Elastic Load Balancing (ELB)

Scalability & High Availability

There are two kinds of scalability
- Vertical Scalability (increasing the size of the instance)
- Horizontal Scalability or Elasticity (increasing the number of instances / systems for your application)
Scalability is linked but different to High Availability
High Availability usually goes hand in hand with horizontal scaling
- High availability means running your application / system in at least 2 data centers (== Availability Zones)
- The goal of high availability is to survive a data center loss
- The high availability can be passive (for RDS Multi AZ for example)
- The high availability can be active (for horizontal scaling)

Examples

Vertical Scaling: Increase instance size (= scale up / down)
- From: t2.nano - 0.5G of RAM, 1 vCPU
- To: u-12tb1.metal – 12.3 TB of RAM, 448 vCPUs
Horizontal Scaling: Increase number of instances (= scale out / in)
- Auto Scaling Group
- Load Balancer
High Availability: Run instances for the same application across multi AZ
- Auto Scaling Group multi AZ
- Load Balancer multi AZ

Load Balancing

Load Balances are servers that forward traffic to multiple servers (e.g., EC2 instances) downstream

load-balancer

Why use a load balancer?

Spread load across multiple downstream instances
Expose a single point of access (DNS) to your application
Seamlessly handle failures of downstream instances
Do regular health checks to your instances
Provide SSL termination (HTTPS) for your websites
Enforce stickiness with cookies
High availability across zones
Separate public traffic from private traffic

Why use an Elastic Load Balancer?

An Elastic Load Balancer is a managed load balancer
- AWS guarantees that it will be working
- AWS takes care of upgrades, maintenance, high availability
- AWS provides only a few configuration knobs
It costs less to setup your own load balancer but it will be a lot more effort on your end
It is integrated with many AWS offerings / services
- EC2, EC2 Auto Scaling Groups, Amazon ECS
- AWS Certificate Manager (ACM), CloudWatch
- Route 53, AWS WAF, AWS Global Accelerator

Health Checks

Health Checks are crucial for Load Balancers
They enable the load balancer to know if instances it forwards traffic to are available to reply to requests
The health check is done on a port and a route (/health is common)
If the response is not 200 (OK), then the instance is unhealthy

health-checks

Types of load balancer on AWS

Classic Load Balancer (v1)
- HTTP, HTTPS, TCP, SSL (secure TCP)
Application Load Balancer (v2)
- HTTP, HTTPS, WebSocket
Network Load Balancer (v2)
- TCP, TLS (secure TCP), UDP
Gateway Load Balancer (GWLB - newest type of balancer)
- Operates at layer 3 (Network layer) – IP Protocol
Overall, it is recommended to use the newer generation load balancers as they provide more features
Some load balancers can be setup as internal (private) or external (public) ELBs

Security Groups

load-balancer-security-groups

CLB - Classic Load Balancers (v1)

Supports TCP (Layer 4), HTTP & HTTPS (Layer 7)
Health checks are TCP or HTTP based
Fixed hostname XXX.region.elb.amazonaws.com

info

Most likely not relevant anymore for exam since its deprecated.
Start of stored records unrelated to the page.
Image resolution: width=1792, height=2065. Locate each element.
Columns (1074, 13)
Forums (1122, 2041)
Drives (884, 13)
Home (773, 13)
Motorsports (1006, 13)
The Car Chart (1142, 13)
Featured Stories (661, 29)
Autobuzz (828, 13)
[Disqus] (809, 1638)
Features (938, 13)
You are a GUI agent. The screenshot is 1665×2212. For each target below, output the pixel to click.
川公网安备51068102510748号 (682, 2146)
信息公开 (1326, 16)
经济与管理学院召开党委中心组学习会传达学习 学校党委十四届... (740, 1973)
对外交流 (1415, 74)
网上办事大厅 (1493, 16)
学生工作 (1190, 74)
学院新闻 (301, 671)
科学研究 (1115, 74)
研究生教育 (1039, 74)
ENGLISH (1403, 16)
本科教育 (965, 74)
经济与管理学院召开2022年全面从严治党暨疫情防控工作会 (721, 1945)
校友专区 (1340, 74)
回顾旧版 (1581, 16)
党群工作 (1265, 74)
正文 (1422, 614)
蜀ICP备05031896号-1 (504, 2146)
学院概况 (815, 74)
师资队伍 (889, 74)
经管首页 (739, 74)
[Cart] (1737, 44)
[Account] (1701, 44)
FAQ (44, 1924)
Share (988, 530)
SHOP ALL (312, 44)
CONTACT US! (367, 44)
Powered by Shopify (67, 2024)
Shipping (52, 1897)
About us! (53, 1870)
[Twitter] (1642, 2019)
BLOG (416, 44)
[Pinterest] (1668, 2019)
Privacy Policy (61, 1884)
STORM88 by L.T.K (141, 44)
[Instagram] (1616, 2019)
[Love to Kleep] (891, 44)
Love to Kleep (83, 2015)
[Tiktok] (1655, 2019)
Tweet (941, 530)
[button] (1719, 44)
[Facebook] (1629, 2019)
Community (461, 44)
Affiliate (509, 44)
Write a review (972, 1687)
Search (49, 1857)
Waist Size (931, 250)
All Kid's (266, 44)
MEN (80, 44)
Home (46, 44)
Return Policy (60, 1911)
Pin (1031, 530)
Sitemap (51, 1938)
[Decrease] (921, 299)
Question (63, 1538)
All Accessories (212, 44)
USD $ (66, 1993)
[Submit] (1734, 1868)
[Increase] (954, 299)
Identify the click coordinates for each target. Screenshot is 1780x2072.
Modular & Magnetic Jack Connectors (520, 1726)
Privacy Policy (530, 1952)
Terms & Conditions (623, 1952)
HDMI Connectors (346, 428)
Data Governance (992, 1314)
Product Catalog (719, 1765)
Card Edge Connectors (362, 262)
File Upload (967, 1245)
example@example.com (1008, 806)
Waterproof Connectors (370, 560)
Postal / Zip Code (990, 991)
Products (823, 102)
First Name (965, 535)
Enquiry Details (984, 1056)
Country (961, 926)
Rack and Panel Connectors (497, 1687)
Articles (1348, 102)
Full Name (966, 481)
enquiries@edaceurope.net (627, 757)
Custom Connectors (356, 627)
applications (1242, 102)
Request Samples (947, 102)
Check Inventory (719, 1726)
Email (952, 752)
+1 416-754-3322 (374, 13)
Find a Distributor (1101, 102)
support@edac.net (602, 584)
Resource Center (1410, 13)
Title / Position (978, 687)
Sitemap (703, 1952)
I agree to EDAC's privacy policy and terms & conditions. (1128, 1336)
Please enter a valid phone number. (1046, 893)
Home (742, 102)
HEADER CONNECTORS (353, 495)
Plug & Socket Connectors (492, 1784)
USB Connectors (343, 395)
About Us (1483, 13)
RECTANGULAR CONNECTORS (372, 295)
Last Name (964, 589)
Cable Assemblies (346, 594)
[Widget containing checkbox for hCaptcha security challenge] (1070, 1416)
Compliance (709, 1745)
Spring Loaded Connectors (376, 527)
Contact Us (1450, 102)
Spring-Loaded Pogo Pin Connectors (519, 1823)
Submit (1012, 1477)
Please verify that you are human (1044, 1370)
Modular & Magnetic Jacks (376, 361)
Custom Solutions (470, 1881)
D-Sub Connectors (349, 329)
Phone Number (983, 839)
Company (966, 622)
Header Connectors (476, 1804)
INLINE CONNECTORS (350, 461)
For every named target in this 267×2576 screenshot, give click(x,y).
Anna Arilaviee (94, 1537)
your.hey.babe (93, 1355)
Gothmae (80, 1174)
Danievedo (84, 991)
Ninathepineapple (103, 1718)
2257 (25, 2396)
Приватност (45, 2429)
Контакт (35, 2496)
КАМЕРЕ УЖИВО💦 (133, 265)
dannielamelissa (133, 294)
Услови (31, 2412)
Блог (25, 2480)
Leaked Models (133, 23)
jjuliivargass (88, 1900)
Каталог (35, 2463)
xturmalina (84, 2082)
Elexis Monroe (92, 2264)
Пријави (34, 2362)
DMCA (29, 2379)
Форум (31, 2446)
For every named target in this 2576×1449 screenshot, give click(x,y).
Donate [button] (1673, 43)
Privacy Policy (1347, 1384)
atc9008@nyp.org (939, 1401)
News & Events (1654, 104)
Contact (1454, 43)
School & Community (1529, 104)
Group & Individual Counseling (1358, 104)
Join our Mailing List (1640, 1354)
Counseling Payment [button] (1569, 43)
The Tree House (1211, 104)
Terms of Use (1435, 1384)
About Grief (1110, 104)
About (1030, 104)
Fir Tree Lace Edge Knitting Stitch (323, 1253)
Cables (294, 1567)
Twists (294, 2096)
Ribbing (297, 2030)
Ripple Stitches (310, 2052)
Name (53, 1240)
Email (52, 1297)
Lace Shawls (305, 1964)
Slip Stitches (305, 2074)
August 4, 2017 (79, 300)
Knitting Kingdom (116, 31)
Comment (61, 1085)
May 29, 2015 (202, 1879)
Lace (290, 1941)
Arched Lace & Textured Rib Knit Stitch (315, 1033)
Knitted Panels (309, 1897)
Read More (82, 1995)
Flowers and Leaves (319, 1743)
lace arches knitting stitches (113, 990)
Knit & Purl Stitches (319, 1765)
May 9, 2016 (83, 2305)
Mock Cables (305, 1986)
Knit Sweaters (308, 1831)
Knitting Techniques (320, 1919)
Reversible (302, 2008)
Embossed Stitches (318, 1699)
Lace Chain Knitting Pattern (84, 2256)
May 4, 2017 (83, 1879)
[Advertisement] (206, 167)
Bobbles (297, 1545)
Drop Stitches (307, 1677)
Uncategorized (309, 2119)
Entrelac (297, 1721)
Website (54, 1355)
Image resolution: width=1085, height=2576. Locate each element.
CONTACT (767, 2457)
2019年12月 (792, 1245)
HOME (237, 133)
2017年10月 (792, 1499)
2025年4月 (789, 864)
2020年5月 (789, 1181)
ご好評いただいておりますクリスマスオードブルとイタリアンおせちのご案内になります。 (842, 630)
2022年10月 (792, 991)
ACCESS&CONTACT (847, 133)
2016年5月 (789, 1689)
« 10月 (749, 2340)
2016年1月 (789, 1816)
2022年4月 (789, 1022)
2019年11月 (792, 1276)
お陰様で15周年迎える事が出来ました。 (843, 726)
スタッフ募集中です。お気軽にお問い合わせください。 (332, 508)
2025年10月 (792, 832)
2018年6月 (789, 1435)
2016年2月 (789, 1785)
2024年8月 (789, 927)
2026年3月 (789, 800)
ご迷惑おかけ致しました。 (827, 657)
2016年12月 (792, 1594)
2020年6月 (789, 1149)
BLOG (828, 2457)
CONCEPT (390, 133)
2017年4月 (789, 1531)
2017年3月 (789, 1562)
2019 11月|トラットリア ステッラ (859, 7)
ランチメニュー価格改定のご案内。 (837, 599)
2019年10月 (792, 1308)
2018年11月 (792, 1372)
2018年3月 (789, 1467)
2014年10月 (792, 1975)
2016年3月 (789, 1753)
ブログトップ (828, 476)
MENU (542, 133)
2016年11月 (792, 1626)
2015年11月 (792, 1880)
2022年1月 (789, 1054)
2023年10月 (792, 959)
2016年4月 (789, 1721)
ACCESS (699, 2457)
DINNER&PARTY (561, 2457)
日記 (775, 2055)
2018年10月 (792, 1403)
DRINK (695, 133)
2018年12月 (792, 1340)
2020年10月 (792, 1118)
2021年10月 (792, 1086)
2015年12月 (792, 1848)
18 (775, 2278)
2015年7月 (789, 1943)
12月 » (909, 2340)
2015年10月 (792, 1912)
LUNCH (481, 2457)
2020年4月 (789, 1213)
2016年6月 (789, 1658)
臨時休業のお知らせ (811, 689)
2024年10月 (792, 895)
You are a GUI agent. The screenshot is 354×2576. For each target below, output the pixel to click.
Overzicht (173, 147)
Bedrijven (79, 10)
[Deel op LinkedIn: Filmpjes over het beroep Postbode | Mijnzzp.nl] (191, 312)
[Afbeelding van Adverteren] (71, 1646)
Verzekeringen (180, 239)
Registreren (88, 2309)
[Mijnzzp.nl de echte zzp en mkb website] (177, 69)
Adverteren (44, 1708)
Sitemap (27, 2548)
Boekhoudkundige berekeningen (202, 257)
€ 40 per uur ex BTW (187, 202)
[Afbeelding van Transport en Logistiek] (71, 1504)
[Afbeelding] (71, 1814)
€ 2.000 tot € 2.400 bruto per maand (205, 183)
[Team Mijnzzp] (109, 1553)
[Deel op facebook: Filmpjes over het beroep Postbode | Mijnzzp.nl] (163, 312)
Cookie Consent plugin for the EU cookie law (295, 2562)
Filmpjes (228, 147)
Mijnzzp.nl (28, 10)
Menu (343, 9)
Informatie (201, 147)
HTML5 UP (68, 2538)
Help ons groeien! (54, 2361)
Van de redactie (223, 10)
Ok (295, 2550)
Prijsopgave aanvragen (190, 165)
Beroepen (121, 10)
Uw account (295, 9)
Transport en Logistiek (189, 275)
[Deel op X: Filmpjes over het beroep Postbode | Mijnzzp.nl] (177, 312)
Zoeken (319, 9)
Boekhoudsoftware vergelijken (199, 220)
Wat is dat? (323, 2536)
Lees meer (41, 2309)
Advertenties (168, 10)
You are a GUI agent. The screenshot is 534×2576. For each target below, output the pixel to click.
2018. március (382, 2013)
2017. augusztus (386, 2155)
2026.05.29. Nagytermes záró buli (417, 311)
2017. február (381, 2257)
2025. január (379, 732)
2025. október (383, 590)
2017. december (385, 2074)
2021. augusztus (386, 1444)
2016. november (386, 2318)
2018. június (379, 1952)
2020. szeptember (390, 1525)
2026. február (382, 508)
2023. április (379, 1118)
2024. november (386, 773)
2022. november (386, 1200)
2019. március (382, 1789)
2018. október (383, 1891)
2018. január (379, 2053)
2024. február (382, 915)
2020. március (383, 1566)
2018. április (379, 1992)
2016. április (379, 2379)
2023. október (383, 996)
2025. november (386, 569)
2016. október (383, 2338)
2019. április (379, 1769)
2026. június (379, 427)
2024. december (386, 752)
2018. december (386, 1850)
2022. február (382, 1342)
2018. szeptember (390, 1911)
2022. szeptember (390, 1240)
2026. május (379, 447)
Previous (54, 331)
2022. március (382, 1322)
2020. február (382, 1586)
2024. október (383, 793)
ALB - Application Load Balancer (v2)

Application load balancers is Layer 7 (HTTP)
Load balancing to multiple HTTP applications across machines (target groups)
Load balancing to multiple applications on the same machine (ex: containers)
Support for HTTP/2 and WebSocket
Supports redirects (from HTTP to HTTPS for example)
Routing tables to different target groups:
- Routing based on path in URL (example.com/users & example.com/posts)
- Routing based on hostname in URL (one.example.com & other.example.com)
- Routing based on Query String, Headers (example.com/users?id=123&order=false)
ALB are a great fit for micro services & container-based application (example: Docker & Amazon ECS)
Has a port mapping feature to redirect to a dynamic port in ECS
In comparison, we’d need multiple Classic Load Balancer per application

HTTP Based Traffic

alb

Possible Target Groups

EC2 instances (can be managed by an Auto Scaling Group) – HTTP
ECS tasks (managed by ECS itself) – HTTP
Lambda functions – HTTP request is translated into a JSON event
IP Addresses – must be private IPs

ALB can route to multiple target groups. Health checks are at the target group level.

Query Strings/Parameters Routing

query-string-routing

Good to Know

Fixed hostname (XXX.region.elb.amazonaws.com)
The application servers don’t see the IP of the client directly
- The true IP of the client is inserted in the header X-Forwarded-For
- We can also get Port (X-Forwarded-Port) and proto (X-Forwarded-Proto)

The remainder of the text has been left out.